[Saved entries]
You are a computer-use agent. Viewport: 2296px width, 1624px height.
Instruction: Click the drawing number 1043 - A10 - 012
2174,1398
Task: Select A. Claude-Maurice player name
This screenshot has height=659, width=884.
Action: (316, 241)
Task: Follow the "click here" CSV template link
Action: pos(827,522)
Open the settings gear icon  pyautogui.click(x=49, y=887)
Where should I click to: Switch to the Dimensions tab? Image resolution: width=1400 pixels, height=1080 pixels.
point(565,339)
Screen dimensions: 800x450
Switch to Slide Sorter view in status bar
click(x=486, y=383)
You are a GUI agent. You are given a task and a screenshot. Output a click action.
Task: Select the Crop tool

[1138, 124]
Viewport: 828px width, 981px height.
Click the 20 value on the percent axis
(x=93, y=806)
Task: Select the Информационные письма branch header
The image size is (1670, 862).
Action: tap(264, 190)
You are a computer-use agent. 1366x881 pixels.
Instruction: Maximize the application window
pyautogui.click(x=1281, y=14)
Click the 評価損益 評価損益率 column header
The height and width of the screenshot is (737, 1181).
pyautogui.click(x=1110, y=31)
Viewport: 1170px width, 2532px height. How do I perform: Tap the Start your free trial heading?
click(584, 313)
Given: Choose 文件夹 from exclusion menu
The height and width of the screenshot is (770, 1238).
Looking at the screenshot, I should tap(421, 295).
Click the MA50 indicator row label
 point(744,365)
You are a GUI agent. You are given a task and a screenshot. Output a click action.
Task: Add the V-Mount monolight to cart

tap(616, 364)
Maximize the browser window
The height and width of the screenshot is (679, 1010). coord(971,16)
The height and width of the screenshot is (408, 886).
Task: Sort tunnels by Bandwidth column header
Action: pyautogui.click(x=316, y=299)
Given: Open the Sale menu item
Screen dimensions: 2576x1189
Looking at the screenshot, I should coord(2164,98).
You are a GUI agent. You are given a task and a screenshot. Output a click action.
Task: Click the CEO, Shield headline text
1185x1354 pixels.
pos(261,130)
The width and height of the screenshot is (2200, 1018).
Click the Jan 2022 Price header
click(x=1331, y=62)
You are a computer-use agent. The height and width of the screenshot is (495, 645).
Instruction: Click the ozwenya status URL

- **ACTIVITY**: Say, as a bare number, how many lines of the data hold the string "Open".

- **ANSWER FOR THIS EXERCISE**: 2